ВАШИ ЗАДАНИЯ:
A. Процитируйте отрывок дословно: начните со слов «Может быть, не» и остановитесь после слов «все случаи жизни.».
B. Чего, согласно отрывку, стало поменьше?

##### ОТРЫВОК

Нет, что-то плохо пахнет в королевстве датском. Хоть и поменьше стало сумок на колесиках (назовем их так, чтоб не оскорблять ни прежнего, ни нынешнего президентов, но и супротив истины не грешить), хоть и стоят в людных местах окостюмленные приверженцы суперсжигателей жира с нездоровым блеском в глазах, хоть и начинаем уже ценить копеечку - а признак глубокого неблагополучия наличествует. Ведь что такое отсутствие чистильщика? Нет его - нет и чувства собственного достоинства, ощущения самодостаточности, нет независимости от власть предержащих, личного мнения, принципов и позиций, нет и некоторой необходимой ригидности, которая одна только и позволяет стоять на своих ногах, нет понятия о бизнесе, хоть маленький, но свой... Кто скажет: вот она - моя личная частичка этой жизни, вот мой личный кусок моего личного государства, и костьми лягу, но не отдам?
Увы
Да, удобно. Да, меньше хлопот. Есть с десяток субъектов, они же объекты - а остальная масса пускай применяется к обстоятельствам. О, это очень ведь легко управлять, и руководить, и вести, и обманывать людей, которым все пофиг. У которых ничего нет за душей, кроме слабо шевелящегося недовольства.
Может быть, не время сейчас да и не место, но все же, все же тянет, словно жилы из души вытягивает, странное такое желание демистификации масс. А вот посмотреть - каковы эти массы в их чистом, так сказать, виде. Освободить толпу от застрявших в массовом сознании мифов, идеологем, готовых клише и стандартных, отштампованных ответов на все случаи жизни.

##########
##### СОХРАНЁННЫЕ ЗАПИСИ

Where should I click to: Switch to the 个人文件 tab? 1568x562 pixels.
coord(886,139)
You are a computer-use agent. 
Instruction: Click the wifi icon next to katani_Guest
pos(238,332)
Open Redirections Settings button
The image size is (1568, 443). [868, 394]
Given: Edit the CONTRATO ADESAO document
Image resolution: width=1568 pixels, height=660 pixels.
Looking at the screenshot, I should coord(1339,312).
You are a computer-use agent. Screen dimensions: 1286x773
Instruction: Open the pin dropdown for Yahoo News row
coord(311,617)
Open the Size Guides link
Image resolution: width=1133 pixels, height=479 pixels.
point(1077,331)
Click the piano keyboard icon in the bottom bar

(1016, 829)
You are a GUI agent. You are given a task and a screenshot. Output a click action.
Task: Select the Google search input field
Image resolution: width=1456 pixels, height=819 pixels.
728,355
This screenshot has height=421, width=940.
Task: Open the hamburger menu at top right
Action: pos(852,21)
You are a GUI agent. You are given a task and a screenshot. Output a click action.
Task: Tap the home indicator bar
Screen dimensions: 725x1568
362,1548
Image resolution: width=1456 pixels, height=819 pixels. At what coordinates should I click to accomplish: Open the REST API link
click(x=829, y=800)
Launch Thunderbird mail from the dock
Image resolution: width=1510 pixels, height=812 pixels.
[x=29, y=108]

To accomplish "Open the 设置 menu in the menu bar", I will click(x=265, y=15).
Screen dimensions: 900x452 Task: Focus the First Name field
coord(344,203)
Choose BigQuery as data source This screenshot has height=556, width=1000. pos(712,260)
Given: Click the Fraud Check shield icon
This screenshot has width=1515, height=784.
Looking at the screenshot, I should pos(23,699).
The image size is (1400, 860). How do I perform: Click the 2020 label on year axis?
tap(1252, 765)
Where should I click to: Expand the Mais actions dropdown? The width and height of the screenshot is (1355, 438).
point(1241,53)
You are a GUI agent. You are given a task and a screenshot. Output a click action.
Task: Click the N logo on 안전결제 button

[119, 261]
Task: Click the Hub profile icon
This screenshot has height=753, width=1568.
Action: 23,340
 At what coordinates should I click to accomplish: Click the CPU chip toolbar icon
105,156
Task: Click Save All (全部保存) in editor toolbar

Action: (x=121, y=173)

##########

ГОТОВЫЕ ОТВЕТЫ:
A.
Может быть, не время сейчас да и не место, но все же, все же тянет, словно жилы из души вытягивает, странное такое желание демистификации масс. А вот посмотреть - каковы эти массы в их чистом, так сказать, виде. Освободить толпу от застрявших в массовом сознании мифов, идеологем, готовых клише и стандартных, отштампованных ответов на все случаи жизни.

B. Сумок на колесиках.